(Stored items from a collection)

------------------------------------

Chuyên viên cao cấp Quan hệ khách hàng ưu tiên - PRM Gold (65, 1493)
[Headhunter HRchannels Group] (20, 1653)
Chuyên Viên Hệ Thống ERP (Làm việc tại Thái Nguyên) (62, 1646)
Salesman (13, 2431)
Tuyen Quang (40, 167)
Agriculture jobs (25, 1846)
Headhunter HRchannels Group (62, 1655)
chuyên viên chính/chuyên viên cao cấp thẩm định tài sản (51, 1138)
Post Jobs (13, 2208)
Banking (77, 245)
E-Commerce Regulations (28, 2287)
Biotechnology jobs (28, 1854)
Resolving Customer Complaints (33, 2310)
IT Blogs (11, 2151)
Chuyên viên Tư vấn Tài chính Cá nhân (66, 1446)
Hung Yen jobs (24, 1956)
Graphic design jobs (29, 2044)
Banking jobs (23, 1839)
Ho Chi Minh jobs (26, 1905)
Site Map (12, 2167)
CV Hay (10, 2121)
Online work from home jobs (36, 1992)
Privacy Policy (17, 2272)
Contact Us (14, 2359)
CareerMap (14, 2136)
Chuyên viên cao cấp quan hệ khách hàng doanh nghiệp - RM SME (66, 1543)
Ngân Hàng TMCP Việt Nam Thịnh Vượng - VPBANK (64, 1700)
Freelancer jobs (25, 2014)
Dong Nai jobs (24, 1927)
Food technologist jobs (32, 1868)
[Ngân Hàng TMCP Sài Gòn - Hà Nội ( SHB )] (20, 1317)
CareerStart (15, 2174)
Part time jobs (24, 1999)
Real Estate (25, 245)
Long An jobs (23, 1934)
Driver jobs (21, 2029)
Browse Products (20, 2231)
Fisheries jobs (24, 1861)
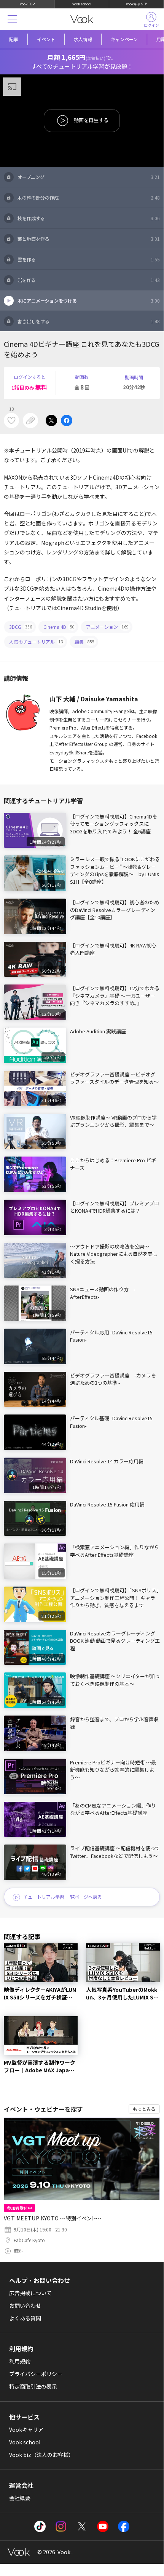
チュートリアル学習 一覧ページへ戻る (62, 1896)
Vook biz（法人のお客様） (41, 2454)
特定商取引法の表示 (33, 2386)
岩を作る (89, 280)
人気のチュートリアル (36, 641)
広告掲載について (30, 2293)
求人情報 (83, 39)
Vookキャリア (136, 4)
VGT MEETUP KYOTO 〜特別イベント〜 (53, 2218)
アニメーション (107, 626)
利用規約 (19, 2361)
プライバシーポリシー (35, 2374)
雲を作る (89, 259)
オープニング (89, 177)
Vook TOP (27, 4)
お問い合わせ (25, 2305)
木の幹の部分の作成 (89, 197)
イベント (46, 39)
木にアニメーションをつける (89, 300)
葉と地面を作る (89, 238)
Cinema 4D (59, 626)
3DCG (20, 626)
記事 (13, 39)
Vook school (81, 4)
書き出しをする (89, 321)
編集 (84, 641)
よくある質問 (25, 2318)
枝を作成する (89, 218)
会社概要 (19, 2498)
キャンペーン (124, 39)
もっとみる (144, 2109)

------------------------------------

Directions. Exactly repeat the lines above, from the opening line through the one with "Chuyên viên Tư", and include nothing else.

Solution to the exercise.
Chuyên viên cao cấp Quan hệ khách hàng ưu tiên - PRM Gold (65, 1493)
[Headhunter HRchannels Group] (20, 1653)
Chuyên Viên Hệ Thống ERP (Làm việc tại Thái Nguyên) (62, 1646)
Salesman (13, 2431)
Tuyen Quang (40, 167)
Agriculture jobs (25, 1846)
Headhunter HRchannels Group (62, 1655)
chuyên viên chính/chuyên viên cao cấp thẩm định tài sản (51, 1138)
Post Jobs (13, 2208)
Banking (77, 245)
E-Commerce Regulations (28, 2287)
Biotechnology jobs (28, 1854)
Resolving Customer Complaints (33, 2310)
IT Blogs (11, 2151)
Chuyên viên Tư vấn Tài chính Cá nhân (66, 1446)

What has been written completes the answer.